*Set exercise:* Please swap every "Where is" in the material below for "Where's" and give the lines again, leaving everything else unchanged.

── Provided records

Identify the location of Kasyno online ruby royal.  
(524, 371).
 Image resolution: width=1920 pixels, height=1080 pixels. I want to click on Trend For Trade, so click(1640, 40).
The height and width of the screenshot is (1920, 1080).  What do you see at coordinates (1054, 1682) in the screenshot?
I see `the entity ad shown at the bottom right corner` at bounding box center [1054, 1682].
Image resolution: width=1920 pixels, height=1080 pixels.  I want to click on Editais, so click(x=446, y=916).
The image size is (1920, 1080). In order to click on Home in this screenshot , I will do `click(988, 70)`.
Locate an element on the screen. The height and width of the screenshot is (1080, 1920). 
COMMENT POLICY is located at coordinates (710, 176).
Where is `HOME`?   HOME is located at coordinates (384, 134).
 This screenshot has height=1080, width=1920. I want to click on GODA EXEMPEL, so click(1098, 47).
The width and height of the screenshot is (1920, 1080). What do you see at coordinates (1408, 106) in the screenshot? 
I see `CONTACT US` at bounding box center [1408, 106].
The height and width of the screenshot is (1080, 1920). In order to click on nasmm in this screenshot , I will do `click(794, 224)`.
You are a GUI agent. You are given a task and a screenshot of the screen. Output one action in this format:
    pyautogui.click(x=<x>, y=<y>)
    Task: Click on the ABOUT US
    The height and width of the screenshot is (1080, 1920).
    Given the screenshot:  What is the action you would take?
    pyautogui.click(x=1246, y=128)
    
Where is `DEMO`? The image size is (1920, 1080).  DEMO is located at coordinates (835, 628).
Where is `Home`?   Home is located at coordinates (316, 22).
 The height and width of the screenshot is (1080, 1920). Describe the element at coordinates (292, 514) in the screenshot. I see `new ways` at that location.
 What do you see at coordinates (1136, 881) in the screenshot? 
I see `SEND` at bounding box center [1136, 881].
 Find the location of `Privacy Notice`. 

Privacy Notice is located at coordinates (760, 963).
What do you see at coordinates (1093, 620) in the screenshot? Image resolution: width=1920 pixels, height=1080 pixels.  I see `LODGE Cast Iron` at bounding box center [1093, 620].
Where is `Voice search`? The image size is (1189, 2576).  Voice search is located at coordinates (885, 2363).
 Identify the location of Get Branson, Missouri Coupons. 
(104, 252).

────

*Full solution:*
Identify the location of Kasyno online ruby royal.  
(524, 371).
 Image resolution: width=1920 pixels, height=1080 pixels. I want to click on Trend For Trade, so click(1640, 40).
The height and width of the screenshot is (1920, 1080).  What do you see at coordinates (1054, 1682) in the screenshot?
I see `the entity ad shown at the bottom right corner` at bounding box center [1054, 1682].
Image resolution: width=1920 pixels, height=1080 pixels.  I want to click on Editais, so click(x=446, y=916).
The image size is (1920, 1080). In order to click on Home in this screenshot , I will do `click(988, 70)`.
Locate an element on the screen. The height and width of the screenshot is (1080, 1920). 
COMMENT POLICY is located at coordinates (710, 176).
Where's `HOME`?   HOME is located at coordinates (384, 134).
 This screenshot has height=1080, width=1920. I want to click on GODA EXEMPEL, so click(1098, 47).
The width and height of the screenshot is (1920, 1080). What do you see at coordinates (1408, 106) in the screenshot? 
I see `CONTACT US` at bounding box center [1408, 106].
The height and width of the screenshot is (1080, 1920). In order to click on nasmm in this screenshot , I will do `click(794, 224)`.
You are a GUI agent. You are given a task and a screenshot of the screen. Output one action in this format:
    pyautogui.click(x=<x>, y=<y>)
    Task: Click on the ABOUT US
    The height and width of the screenshot is (1080, 1920).
    Given the screenshot:  What is the action you would take?
    pyautogui.click(x=1246, y=128)
    
Where's `DEMO`? The image size is (1920, 1080).  DEMO is located at coordinates (835, 628).
Where's `Home`?   Home is located at coordinates (316, 22).
 The height and width of the screenshot is (1080, 1920). Describe the element at coordinates (292, 514) in the screenshot. I see `new ways` at that location.
 What do you see at coordinates (1136, 881) in the screenshot? 
I see `SEND` at bounding box center [1136, 881].
 Find the location of `Privacy Notice`. 

Privacy Notice is located at coordinates (760, 963).
What do you see at coordinates (1093, 620) in the screenshot? Image resolution: width=1920 pixels, height=1080 pixels.  I see `LODGE Cast Iron` at bounding box center [1093, 620].
Where's `Voice search`? The image size is (1189, 2576).  Voice search is located at coordinates (885, 2363).
 Identify the location of Get Branson, Missouri Coupons. 
(104, 252).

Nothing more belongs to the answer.